Mobile GPUs and impaired algorithms

Updated: Aug 16, 2024

This article discusses algorithms that run slower on mobile GPUs (like those on Meta Quest devices) than on desktop/console GPUs. Developers are encouraged to understand the tradeoffs before using these algorithms.

Using the output of a previous render pass as an input

A common rendering technique is to use a rendered frame as input for another pass, such as bloom, blur, or tonemapping. Although possible, this behavior creates several inefficiencies in mobile GPUs.

A texture that was written to in a previous pass must be resolved before it can be read from in a following pass. This requires storing the entire texture data in unified main memory, which can be directly accessed from the GPU in mobile chipsets. Resolving the texture adds a delay, the length of which is a factor of the texture’s size.

Reading from a texture in main memory is ~1 order of magnitude slower than reading from a texture tile in GPU memory.

If your render pipeline involves copying from an allocated texture into the render swapchain, you may be unable to apply Fixed Foveated Rendering and MSAA, which only apply when rendering directly into the swapchain texture.

Some techniques that commonly appear as secondary passes, which don’t need information about neighboring pixels, such as tonemapping, can be implemented as subpasses in Vulkan.

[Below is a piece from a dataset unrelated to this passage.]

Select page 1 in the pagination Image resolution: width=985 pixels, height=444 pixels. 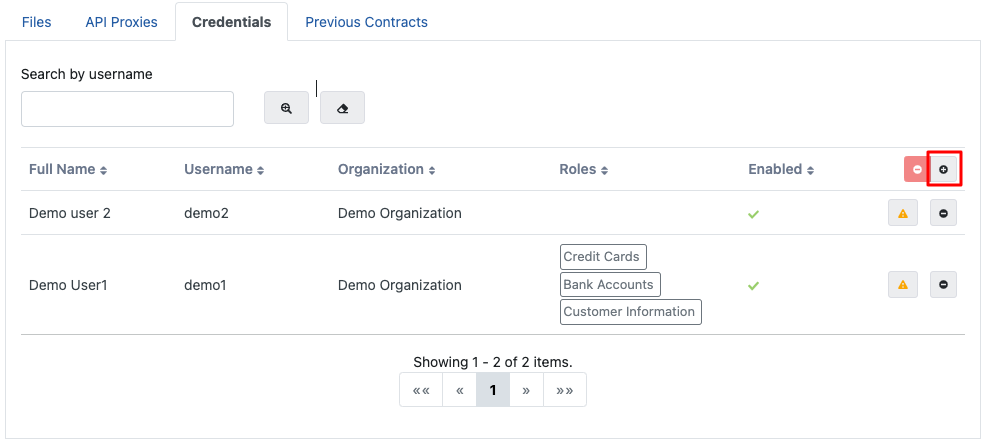(492, 390)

Subpasses, which run at the end of a pass, do not incur a resolve cost.

Developers whose application’s art style demands bloom, blur, or other techniques which need information about multiple pixels written in a previous render pass, are encouraged to read Advanced GPU Pipelines and Loads, Stores, and Passes to understand the under-the-hood behaviors and costs associated with these techniques.

Expensive vertex shaders

As discussed in Mobile GPUs and Tiled Rendering, tile-based GPUs have a binning step, which runs the vertex shaders for every triangle, and records which tiles each triangle touches in its final position. The binning step only records the tiles touched per-triangle, not the output of the vertex shader per-triangle. This means the vertex shader will be re-run per-triangle, per-tile, when it is time to render that tile.

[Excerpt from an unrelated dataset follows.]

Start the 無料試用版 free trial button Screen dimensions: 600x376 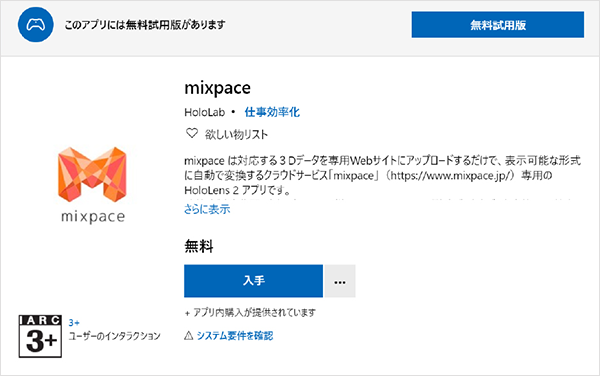point(498,25)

The result of this algorithm is that a single triangle’s vertex shader, rather than being run once per-frame, is run at least twice per-frame (once for binning, and once if that triangle fits in a single tile), or up to [2*# tiles + 1] times per-frame (once for binning, and once for every tile in the entire screen -- if the triangle covers the entire screen).

This high maximum number is because a triangle can be split into multiple triangles in order to fit inside a bin, as shown here:

Example of triangles being split to fit inside a bin

Some additional notes on this issue:

The binning process runs a modified version of the supplied vertex shader, which only performs operations that affect the output position. Per-vertex lighting calculations and similar non-position-modifying algorithms will not run during the binning step.

Generally, triangles with a higher area-to-perimeter ratio (“fatter” triangles) will fit into fewer tiles than long, skinny triangles. For this reason, triangulating with methods that maximize “fat” triangles is recommended. Example of two different triangulation methods

Example of two different triangulation methods

Applications should not assume the number or location of bins. It is possible for Foveated Rendering and Dynamic Resolution to modify bins at runtime. Rather than attempt to optimize for bin location, simply accept that “triangles are more expensive on mobile GPUs”. If possible, use normal maps instead of geometric detail.